◆ Activity
Starting with the line that contains "Informações (557, 1299)" and stopping after the line that contains "[dialog] (215, 1083)", copy the entries below exactly. Include nothing else.

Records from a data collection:
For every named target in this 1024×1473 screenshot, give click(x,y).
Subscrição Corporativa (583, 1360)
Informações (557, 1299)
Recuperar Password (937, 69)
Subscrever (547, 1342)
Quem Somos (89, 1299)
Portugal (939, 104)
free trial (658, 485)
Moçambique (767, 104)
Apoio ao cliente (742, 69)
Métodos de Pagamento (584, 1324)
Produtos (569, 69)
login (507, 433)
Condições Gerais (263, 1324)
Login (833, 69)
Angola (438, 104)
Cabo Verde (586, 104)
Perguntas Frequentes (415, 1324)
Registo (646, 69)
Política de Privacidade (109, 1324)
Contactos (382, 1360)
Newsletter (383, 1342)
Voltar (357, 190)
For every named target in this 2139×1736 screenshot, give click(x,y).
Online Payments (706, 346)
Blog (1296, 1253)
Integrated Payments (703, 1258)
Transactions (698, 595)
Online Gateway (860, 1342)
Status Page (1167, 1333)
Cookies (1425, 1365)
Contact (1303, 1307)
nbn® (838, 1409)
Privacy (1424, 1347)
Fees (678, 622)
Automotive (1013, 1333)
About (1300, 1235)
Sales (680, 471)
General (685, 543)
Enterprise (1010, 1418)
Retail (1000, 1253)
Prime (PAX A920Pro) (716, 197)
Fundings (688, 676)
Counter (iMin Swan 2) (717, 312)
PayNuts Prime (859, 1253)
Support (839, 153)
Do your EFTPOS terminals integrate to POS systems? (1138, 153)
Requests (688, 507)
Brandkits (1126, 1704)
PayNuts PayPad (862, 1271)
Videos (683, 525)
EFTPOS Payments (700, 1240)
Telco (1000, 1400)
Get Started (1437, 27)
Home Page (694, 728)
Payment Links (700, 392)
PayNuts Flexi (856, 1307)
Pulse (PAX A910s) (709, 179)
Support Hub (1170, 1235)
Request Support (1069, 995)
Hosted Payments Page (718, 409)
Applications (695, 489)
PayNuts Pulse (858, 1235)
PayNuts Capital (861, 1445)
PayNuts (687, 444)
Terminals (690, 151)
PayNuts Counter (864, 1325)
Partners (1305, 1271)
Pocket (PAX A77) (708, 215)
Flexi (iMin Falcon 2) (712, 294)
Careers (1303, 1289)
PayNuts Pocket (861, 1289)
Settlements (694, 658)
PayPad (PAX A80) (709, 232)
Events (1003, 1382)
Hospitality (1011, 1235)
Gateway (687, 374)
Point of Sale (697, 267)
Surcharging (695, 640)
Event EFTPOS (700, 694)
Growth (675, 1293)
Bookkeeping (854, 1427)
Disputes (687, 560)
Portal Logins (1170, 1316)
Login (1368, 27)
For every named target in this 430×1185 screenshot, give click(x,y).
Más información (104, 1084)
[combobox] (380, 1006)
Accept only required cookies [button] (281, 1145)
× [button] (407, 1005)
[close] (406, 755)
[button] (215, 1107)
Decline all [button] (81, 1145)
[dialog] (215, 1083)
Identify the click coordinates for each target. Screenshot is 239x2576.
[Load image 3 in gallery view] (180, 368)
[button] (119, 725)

◆ Task solution
Informações (557, 1299)
Recuperar Password (937, 69)
Subscrever (547, 1342)
Quem Somos (89, 1299)
Portugal (939, 104)
free trial (658, 485)
Moçambique (767, 104)
Apoio ao cliente (742, 69)
Métodos de Pagamento (584, 1324)
Produtos (569, 69)
login (507, 433)
Condições Gerais (263, 1324)
Login (833, 69)
Angola (438, 104)
Cabo Verde (586, 104)
Perguntas Frequentes (415, 1324)
Registo (646, 69)
Política de Privacidade (109, 1324)
Contactos (382, 1360)
Newsletter (383, 1342)
Voltar (357, 190)
For every named target in this 2139×1736 screenshot, give click(x,y).
Online Payments (706, 346)
Blog (1296, 1253)
Integrated Payments (703, 1258)
Transactions (698, 595)
Online Gateway (860, 1342)
Status Page (1167, 1333)
Cookies (1425, 1365)
Contact (1303, 1307)
nbn® (838, 1409)
Privacy (1424, 1347)
Fees (678, 622)
Automotive (1013, 1333)
About (1300, 1235)
Sales (680, 471)
General (685, 543)
Enterprise (1010, 1418)
Retail (1000, 1253)
Prime (PAX A920Pro) (716, 197)
Fundings (688, 676)
Counter (iMin Swan 2) (717, 312)
PayNuts Prime (859, 1253)
Support (839, 153)
Do your EFTPOS terminals integrate to POS systems? (1138, 153)
Requests (688, 507)
Brandkits (1126, 1704)
PayNuts PayPad (862, 1271)
Videos (683, 525)
EFTPOS Payments (700, 1240)
Telco (1000, 1400)
Get Started (1437, 27)
Home Page (694, 728)
Payment Links (700, 392)
PayNuts Flexi (856, 1307)
Pulse (PAX A910s) (709, 179)
Support Hub (1170, 1235)
Request Support (1069, 995)
Hosted Payments Page (718, 409)
Applications (695, 489)
PayNuts Pulse (858, 1235)
PayNuts Capital (861, 1445)
PayNuts (687, 444)
Terminals (690, 151)
PayNuts Counter (864, 1325)
Partners (1305, 1271)
Pocket (PAX A77) (708, 215)
Flexi (iMin Falcon 2) (712, 294)
Careers (1303, 1289)
PayNuts Pocket (861, 1289)
Settlements (694, 658)
PayPad (PAX A80) (709, 232)
Events (1003, 1382)
Hospitality (1011, 1235)
Gateway (687, 374)
Point of Sale (697, 267)
Surcharging (695, 640)
Event EFTPOS (700, 694)
Growth (675, 1293)
Bookkeeping (854, 1427)
Disputes (687, 560)
Portal Logins (1170, 1316)
Login (1368, 27)
For every named target in this 430×1185 screenshot, give click(x,y).
Más información (104, 1084)
[combobox] (380, 1006)
Accept only required cookies [button] (281, 1145)
× [button] (407, 1005)
[close] (406, 755)
[button] (215, 1107)
Decline all [button] (81, 1145)
[dialog] (215, 1083)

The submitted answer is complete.